-- Start of Given passage --

2 State of the art
The state-of-the-art analysis in this study explores key aspects of energy optimisation at the district scale. This chapter highlight various methods for estimating buildings’ energy demand, the concept of pooling of energy balance within energy communities, and the role of community energy storage in enhancing energy production and consumption. By synthesizing insights from the literature, this review contributes to our understanding of building energy demand at district scale and offers valuable perspectives for future research and implementation.
2.1 Methods for estimating buildings energy demand at district scale
Energy optimisation used to focus on individual buildings, considering their energy demand and efficiency. The utilization of the energy hub model enables the evaluation and optimisation of energy flow management (Orehounig et al. 2014). This concept can be applied either at one building level or at a district level depending on the research. In their work, Fonseca and Schlueter (2015) propose a shift from the classical description, namely quantity and quality, of energy demand to a spatial and temporal description. In addition to proposing this change at the level of description, they do not work with a micro level of analysis, namely a building, but with a macro level of analysis, namely a group of buildings. The objective of their paper is thus to obtain spatio-temporal patterns of energy consumption at the neighborhood level. Optimising energy at the district level through an energy hub enables the aggregation and coordination of diverse energy sources and demands within the district. In the literature, two opposite building stock modelling approaches are used: the top-down and the bottom-up (Kazas, Fabrizio, and Perino 2017; Swan and Ugursal 2009).
- The approach of top-down modelling involves the study of the building stock as a whole, without focusing on individual building models, technologies or energy end-uses. This type of modelling was developed to investigate the energy consumption of buildings and to link it with long-term changes in the building sector, such as historical, economic, and technological changes. It is based on data only. Top-down models rely on readily available aggregated data, such as gross domestic product (GDP), climate parameters, construction parameters, and estimates of the number and usage of appliances. Top-down modelling approaches can be classified into two categories, which are econometric and technological models. They are based on the type of input data they use.
Econometric models assess the energy consumption related to economic and macroeconomic parameters, such as fuel prices, income, gross domestic product etc. The main drawback of econometric models is that they only focus on historical, economic and statistical data. This model do not take into account physical and technological factors or their evolutions. When there is a lack of information on the evolution of the technological factors, it is difficult to reliably predict the energy demand, energy consumption and \(CO_{2}\) emissions of the building stock, because the future environmental, technological and economic conditions may be different from those of the past.

-- End of Given passage --

Problems to solve:
a) What two categories of top-down modelling approaches does the state-of-the-art passage name?
b) From the state-of-the-art passage, write out the part that opens with the words containing "Econometric models assess" and closes with "of the past.".
c) Translate this sentence from the state-of-the-art passage into Spanish: "Top-down models rely on readily available aggregated data, such as gross domestic product (GDP), climate parameters, construction parameters, and estimates of the number and usage of appliances."
The listing that follows comes from a separate source.

-- Start of Dataset section --

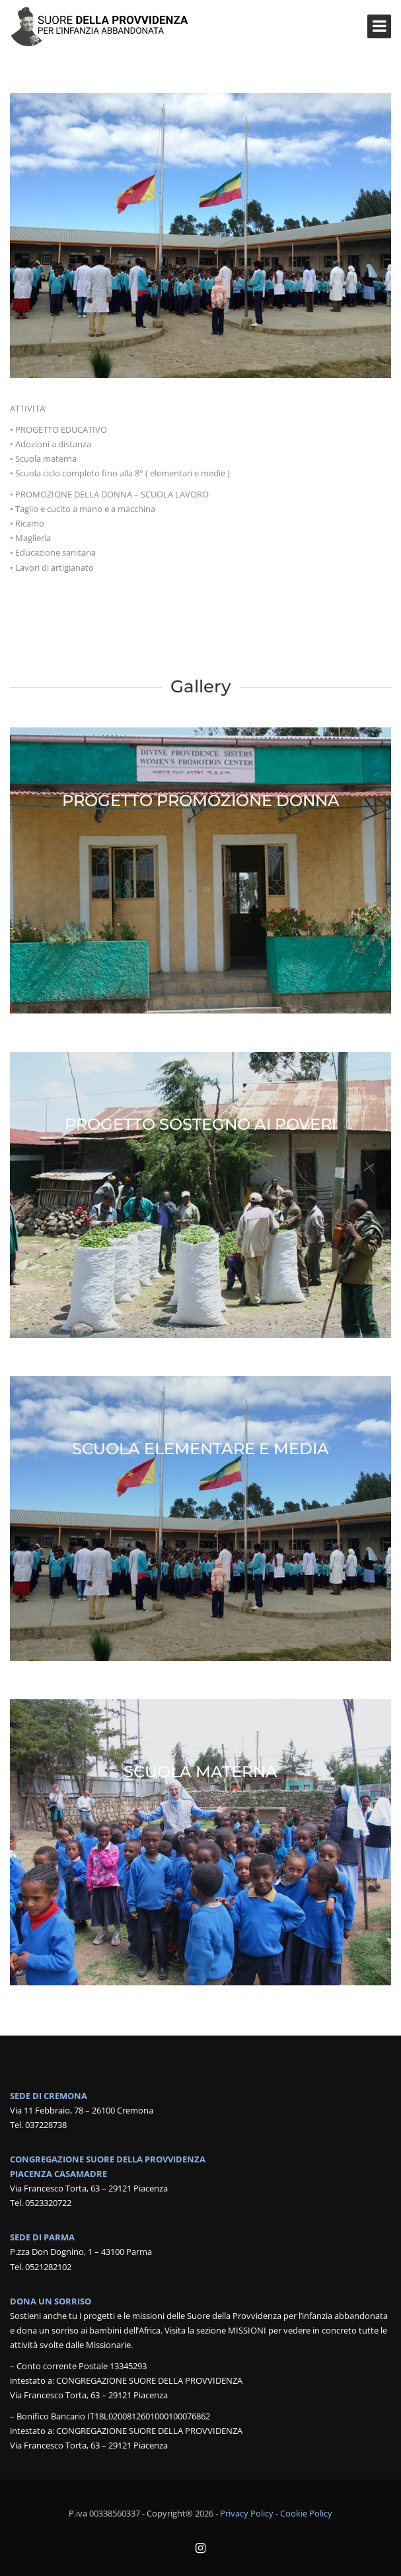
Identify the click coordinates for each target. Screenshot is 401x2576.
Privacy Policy (246, 2513)
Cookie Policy (306, 2513)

-- End of Dataset section --

Solutions by task:
a) Econometric models and technological models.

b)
Econometric models assess the energy consumption related to economic and macroeconomic parameters, such as fuel prices, income, gross domestic product etc. The main drawback of econometric models is that they only focus on historical, economic and statistical data. This model do not take into account physical and technological factors or their evolutions. When there is a lack of information on the evolution of the technological factors, it is difficult to reliably predict the energy demand, energy consumption and \(CO_{2}\) emissions of the building stock, because the future environmental, technological and economic conditions may be different from those of the past.

c) Los modelos descendentes se basan en datos agregados fácilmente disponibles, como el producto interior bruto (PIB), los parámetros climáticos, los parámetros de construcción y las estimaciones del número y el uso de los electrodomésticos.